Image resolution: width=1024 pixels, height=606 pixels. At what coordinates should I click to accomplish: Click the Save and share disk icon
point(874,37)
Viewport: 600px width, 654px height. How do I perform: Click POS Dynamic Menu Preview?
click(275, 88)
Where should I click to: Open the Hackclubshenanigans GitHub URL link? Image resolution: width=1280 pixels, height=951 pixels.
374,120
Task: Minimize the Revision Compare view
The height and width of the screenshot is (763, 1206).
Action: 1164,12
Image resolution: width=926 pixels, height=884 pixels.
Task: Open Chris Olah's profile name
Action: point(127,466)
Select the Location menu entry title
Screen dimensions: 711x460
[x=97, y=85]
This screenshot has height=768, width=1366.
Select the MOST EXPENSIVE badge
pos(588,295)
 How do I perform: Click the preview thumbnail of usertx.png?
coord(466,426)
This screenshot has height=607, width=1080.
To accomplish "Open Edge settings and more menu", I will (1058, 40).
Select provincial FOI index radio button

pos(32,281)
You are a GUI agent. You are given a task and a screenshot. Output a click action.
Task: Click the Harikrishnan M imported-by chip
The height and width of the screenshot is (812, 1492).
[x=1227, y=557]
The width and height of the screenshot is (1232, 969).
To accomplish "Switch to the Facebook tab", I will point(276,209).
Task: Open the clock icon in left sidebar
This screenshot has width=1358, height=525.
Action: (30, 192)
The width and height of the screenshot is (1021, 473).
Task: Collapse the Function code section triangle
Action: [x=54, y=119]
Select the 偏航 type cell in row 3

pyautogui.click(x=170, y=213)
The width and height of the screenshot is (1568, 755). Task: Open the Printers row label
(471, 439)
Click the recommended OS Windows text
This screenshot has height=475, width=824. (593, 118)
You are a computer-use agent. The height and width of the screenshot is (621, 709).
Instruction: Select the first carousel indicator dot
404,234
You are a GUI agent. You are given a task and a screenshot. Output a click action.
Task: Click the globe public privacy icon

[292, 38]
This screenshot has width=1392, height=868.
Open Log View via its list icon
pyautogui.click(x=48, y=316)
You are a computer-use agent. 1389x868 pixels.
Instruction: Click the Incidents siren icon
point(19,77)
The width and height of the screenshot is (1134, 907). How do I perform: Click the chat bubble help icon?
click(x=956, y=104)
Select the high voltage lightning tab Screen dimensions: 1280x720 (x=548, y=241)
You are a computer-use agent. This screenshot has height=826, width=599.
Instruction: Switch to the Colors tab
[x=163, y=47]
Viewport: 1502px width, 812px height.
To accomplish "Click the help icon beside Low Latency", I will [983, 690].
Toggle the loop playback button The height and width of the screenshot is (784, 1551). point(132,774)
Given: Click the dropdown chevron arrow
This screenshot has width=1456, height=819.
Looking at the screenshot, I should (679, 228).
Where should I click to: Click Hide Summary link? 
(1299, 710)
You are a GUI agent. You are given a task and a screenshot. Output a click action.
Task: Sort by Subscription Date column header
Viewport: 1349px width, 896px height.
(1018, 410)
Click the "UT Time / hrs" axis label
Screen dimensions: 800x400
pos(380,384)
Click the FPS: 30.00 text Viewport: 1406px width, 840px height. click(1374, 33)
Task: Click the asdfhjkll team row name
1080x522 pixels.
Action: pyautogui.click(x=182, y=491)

(SHORT EXERCISE): Rewrite every one of the records above, putting "screen assistant" wherever "computer-use agent" appears and keeping everything else the same.

(CORRECT OUTPUT):
Image resolution: width=1024 pixels, height=606 pixels. At what coordinates should I click to accomplish: Click the Save and share disk icon
point(874,37)
Viewport: 600px width, 654px height. How do I perform: Click POS Dynamic Menu Preview?
click(275, 88)
Where should I click to: Open the Hackclubshenanigans GitHub URL link? Image resolution: width=1280 pixels, height=951 pixels.
374,120
Task: Minimize the Revision Compare view
The height and width of the screenshot is (763, 1206).
Action: 1164,12
Image resolution: width=926 pixels, height=884 pixels.
Task: Open Chris Olah's profile name
Action: point(127,466)
Select the Location menu entry title
Screen dimensions: 711x460
[x=97, y=85]
This screenshot has height=768, width=1366.
Select the MOST EXPENSIVE badge
pos(588,295)
 How do I perform: Click the preview thumbnail of usertx.png?
coord(466,426)
This screenshot has height=607, width=1080.
To accomplish "Open Edge settings and more menu", I will (1058, 40).
Select provincial FOI index radio button

pos(32,281)
You are a GUI agent. You are given a task and a screenshot. Output a click action.
Task: Click the Harikrishnan M imported-by chip
The height and width of the screenshot is (812, 1492).
[x=1227, y=557]
The width and height of the screenshot is (1232, 969).
To accomplish "Switch to the Facebook tab", I will point(276,209).
Task: Open the clock icon in left sidebar
This screenshot has width=1358, height=525.
Action: (30, 192)
The width and height of the screenshot is (1021, 473).
Task: Collapse the Function code section triangle
Action: [x=54, y=119]
Select the 偏航 type cell in row 3

pyautogui.click(x=170, y=213)
The width and height of the screenshot is (1568, 755). Task: Open the Printers row label
(471, 439)
Click the recommended OS Windows text
This screenshot has height=475, width=824. (593, 118)
You are a screen assistant. The height and width of the screenshot is (621, 709).
Instruction: Select the first carousel indicator dot
404,234
You are a GUI agent. You are given a task and a screenshot. Output a click action.
Task: Click the globe public privacy icon

[292, 38]
This screenshot has width=1392, height=868.
Open Log View via its list icon
pyautogui.click(x=48, y=316)
You are a screen assistant. 1389x868 pixels.
Instruction: Click the Incidents siren icon
point(19,77)
The width and height of the screenshot is (1134, 907). How do I perform: Click the chat bubble help icon?
click(x=956, y=104)
Select the high voltage lightning tab Screen dimensions: 1280x720 (x=548, y=241)
You are a screen assistant. This screenshot has height=826, width=599.
Instruction: Switch to the Colors tab
[x=163, y=47]
Viewport: 1502px width, 812px height.
To accomplish "Click the help icon beside Low Latency", I will [983, 690].
Toggle the loop playback button The height and width of the screenshot is (784, 1551). point(132,774)
Given: Click the dropdown chevron arrow
This screenshot has width=1456, height=819.
Looking at the screenshot, I should (679, 228).
Where should I click to: Click Hide Summary link? 
(1299, 710)
You are a GUI agent. You are given a task and a screenshot. Output a click action.
Task: Sort by Subscription Date column header
Viewport: 1349px width, 896px height.
(1018, 410)
Click the "UT Time / hrs" axis label
Screen dimensions: 800x400
pos(380,384)
Click the FPS: 30.00 text Viewport: 1406px width, 840px height. click(1374, 33)
Task: Click the asdfhjkll team row name
1080x522 pixels.
Action: pyautogui.click(x=182, y=491)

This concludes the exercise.